AT&T's (NYSE: T) Ralph de la Vega said the carrier is not focused on trying to get customers to switch to AT&T from rival carriers. Instead, he said the carrier is working to retain its high-value wireless customers.
Separately, AT&T raised its overall guidance for this year and the coming years due to what the carrier said was an improved business outlook following the close of its acquisition of satellite TV company DirecTV.
During the carrier's analyst day today, de la Vega, CEO of the carrier's Mobile & Business Solutions Group, said the carrier has increased the number of its postpaid wireless customers during the past year by around 3 million. He said that the carrier has also increased the number of its prepaid subscribers by around 4 million during the same period.
"We have not pursued the switcher segment, which is characterized by aggressive promotions, low prices and high churn," de la Vega said. "Instead, we have focused on retaining our high value customers."
De la Vega specifically pointed to AT&T's successes in prepaid, noting that the results from the carrier's Cricket and GoPhone brands "have simply been amazing." He said that during the first half of this year, AT&T netted a total of 429,000 prepaid customers--which he said was more than the rest of the industry combined. And he said prepaid customers are delivering increased revenues: He said Cricket's smartphone customers generate average revenues per user of around $42 per month.

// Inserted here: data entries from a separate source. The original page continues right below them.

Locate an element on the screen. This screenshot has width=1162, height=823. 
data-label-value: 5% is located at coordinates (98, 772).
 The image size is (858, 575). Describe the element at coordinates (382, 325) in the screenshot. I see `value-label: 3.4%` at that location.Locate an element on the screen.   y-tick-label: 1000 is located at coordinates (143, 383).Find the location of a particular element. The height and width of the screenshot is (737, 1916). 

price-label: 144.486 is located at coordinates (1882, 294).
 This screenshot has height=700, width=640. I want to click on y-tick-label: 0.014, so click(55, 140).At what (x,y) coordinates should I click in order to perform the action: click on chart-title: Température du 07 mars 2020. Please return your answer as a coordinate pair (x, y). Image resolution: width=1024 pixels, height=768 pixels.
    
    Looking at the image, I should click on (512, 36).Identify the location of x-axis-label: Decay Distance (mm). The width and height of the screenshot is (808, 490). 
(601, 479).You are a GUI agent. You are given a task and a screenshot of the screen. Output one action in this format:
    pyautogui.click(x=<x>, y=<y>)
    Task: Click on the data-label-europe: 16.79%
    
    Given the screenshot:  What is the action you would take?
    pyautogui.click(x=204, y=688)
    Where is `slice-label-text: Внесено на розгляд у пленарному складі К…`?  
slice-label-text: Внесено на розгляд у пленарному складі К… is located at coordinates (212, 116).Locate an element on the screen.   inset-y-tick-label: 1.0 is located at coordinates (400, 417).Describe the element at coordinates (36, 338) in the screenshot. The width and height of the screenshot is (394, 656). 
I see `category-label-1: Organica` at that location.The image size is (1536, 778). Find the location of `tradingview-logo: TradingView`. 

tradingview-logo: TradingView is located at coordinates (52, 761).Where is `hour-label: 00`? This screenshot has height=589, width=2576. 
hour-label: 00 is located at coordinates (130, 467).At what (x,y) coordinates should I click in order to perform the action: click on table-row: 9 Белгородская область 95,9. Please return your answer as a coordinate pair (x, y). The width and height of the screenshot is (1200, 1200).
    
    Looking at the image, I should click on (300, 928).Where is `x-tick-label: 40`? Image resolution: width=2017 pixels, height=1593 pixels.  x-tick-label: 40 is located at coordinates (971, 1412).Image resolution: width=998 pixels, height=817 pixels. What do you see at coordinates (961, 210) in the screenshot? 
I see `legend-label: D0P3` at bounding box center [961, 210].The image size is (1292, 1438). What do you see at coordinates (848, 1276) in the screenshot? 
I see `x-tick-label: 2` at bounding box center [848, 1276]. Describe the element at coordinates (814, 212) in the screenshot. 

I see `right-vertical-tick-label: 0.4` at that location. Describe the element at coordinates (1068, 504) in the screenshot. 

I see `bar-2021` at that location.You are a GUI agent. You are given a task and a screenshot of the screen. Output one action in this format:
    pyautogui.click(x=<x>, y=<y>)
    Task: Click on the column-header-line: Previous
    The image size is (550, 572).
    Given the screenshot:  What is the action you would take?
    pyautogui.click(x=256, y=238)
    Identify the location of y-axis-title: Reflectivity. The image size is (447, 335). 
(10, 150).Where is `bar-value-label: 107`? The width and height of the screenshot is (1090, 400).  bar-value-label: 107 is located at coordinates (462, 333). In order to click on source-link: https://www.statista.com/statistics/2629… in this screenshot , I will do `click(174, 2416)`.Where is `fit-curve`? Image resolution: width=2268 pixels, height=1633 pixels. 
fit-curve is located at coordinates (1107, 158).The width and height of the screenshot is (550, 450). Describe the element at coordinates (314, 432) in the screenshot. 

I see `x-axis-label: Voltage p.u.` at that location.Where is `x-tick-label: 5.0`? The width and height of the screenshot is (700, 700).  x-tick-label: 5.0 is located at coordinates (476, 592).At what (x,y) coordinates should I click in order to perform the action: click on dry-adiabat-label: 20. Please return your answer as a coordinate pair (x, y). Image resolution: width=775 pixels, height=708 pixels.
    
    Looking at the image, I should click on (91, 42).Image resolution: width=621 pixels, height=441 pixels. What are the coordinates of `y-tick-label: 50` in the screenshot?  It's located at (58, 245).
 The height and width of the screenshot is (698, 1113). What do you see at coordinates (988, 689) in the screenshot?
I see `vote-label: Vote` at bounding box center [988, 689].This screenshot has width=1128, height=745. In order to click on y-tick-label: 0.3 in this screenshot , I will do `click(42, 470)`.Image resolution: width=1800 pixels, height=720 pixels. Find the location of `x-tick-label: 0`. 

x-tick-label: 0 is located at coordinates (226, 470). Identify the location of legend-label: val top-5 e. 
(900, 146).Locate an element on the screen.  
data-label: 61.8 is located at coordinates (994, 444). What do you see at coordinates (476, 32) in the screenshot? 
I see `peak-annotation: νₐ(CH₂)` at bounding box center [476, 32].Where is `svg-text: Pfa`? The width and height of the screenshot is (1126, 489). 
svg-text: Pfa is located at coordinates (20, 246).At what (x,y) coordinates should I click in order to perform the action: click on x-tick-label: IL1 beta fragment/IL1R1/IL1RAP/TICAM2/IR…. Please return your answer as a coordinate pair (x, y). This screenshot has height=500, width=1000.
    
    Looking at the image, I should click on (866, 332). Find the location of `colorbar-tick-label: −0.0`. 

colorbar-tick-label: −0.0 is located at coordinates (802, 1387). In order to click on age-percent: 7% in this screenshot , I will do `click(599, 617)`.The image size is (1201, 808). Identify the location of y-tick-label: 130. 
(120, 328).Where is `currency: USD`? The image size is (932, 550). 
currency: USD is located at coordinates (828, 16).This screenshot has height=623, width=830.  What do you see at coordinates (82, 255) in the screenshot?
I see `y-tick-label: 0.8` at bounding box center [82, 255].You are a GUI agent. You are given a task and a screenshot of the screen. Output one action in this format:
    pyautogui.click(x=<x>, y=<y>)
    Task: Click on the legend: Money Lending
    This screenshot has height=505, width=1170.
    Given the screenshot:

De la Vega also said AT&T has made progress in cutting costs in its wireless business through efficiently building out its network and making its services easier to use. For evidence, he noted that AT&T's customer care calls have dropped by more than 1 million per month during the past year.
As part of its analyst day, AT&T also updated its guidance for the rest of the year, and the next few years. AT&T raised its free cash flow expectations from around $12 billion for the full year 2015 to around $13 billion or better. And the carrier said its revenues this year will grow at a double-digit rate, faster than the company previously forecast.
The company also increased its 2015 capital expense spending forecast for 2015 from $18 billion to $21 billion, largely to account for DirecTV's expected spending.
Through 2018, AT&T said it expects to grow revenues at a rate equal to or better than the United States' GDP. The company also said it expects its earnings per share would be in the mid-single digits or better.